Estimating the Treatment Effect in the Analysis of Extra-Dispersed Count Response Data from Clinical Trials
Krishna K Saha*
Department of Mathematical Sciences, Central Connecticut State University, 1615 Stanley Street, New Britain, CT 06050, USA
- *Corresponding Author:
- Krishna K Saha
Department of Mathematical Sciences
Central Connecticut State University
1615 Stanley Street
New Britain, CT 06050, USA
Tel: +1 860 832 2840
E-mail: [email protected]
Received Date: March 09, 2013; Accepted Date: April 08, 2013; Published Date: April 13, 2013
Citation: Saha KK (2013) Estimating the Treatment Effect in the Analysis of Extra- Dispersed Count Response Data from Clinical Trials. J Biomet Biostat 4:165. doi:10.4172/2155-6180.1000165
Copyright: © 2013 Saha KK. This is an open-access article distributed under the terms of the Creative Commons Attribution License, which permits unrestricted use, distribution, and reproduction in any medium, provided the original author and source are credited.

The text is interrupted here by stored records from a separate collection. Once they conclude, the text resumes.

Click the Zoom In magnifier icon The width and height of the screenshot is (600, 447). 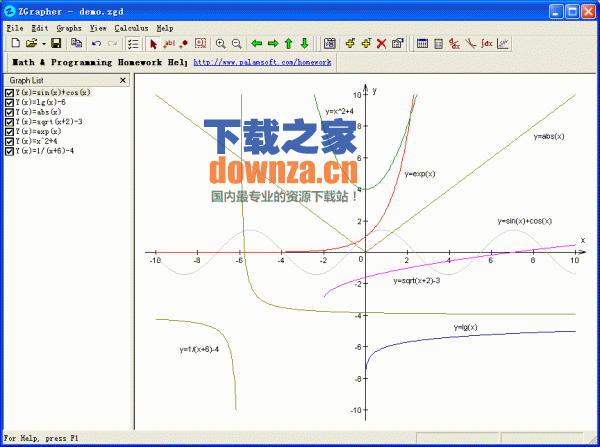220,44
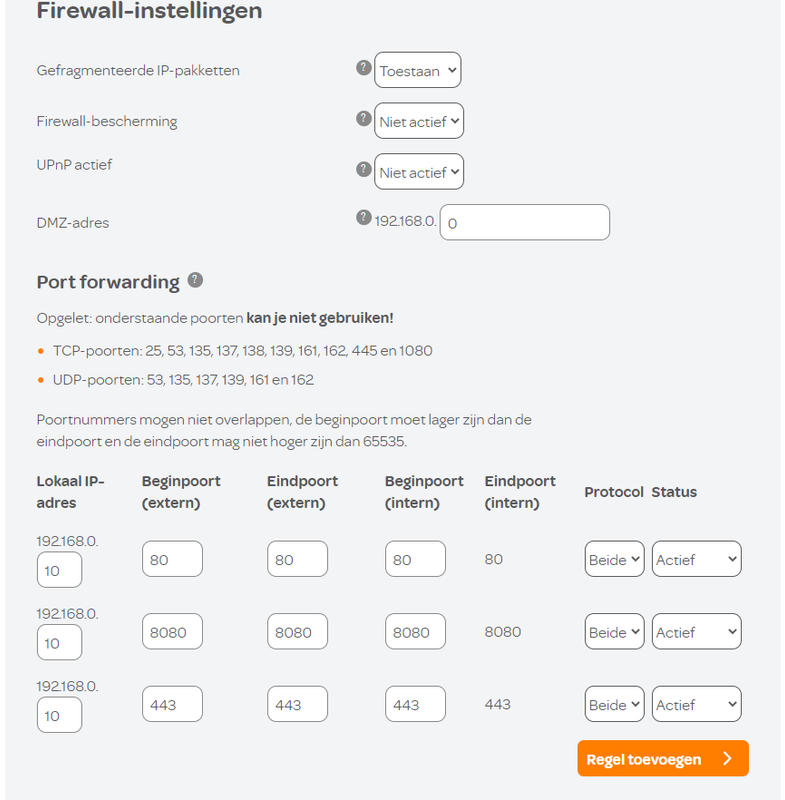
Task: Click help icon for UPnP actief
Action: point(364,169)
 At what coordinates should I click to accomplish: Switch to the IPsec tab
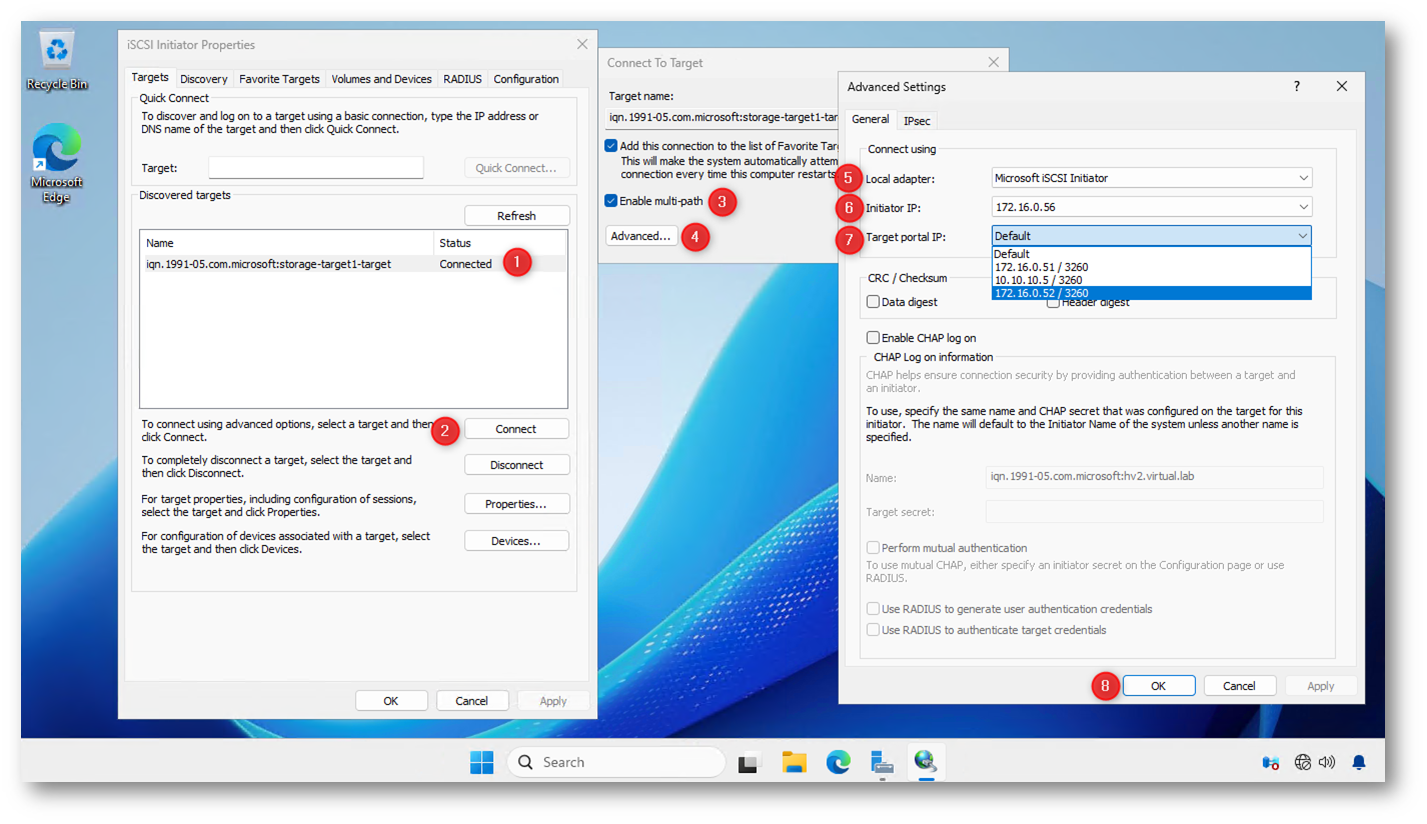coord(916,121)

Responses in the form of counts arise in many clinical trials and epidemiological studies, and are usually extradispersed. When one wishes to estimate the treatment effect in comparison with a placebo in clinical trials, confidence intervals are frequently used. It is of common interest in many clinical trials and epidemiological studies, to obtain the confidence interval for one of the two quantities, mean difference and mean ratio. The preference of one measure over the other depends on the design of the study. In many situations, the mean ratio is more relevant than the difference of means. Confidence interval procedures for the mean difference between treatment and control groups in the analysis of such extra-dispersed counts have been studied recently, but no attention has been paid to investigating the problem of confidence interval construction for the mean ratio. In this article, we develop several asymptotic confidence interval procedures for the mean ratio, by using the delta method, to extend the variance of a single mean estimate to the variance of the mean ratio estimate. The simulation studies indicate that all procedures perform reasonably well in terms of coverage. However, the interval based on the generalized estimating equation approach, using the logarithmic transformation, performs uniformly best in terms of coverage, expected width and location, and is preferable to the other intervals, in most of the situations considered here. Finally, three real-life examples from clinical trials are analyzed to illustrate the proposed confidence interval procedures.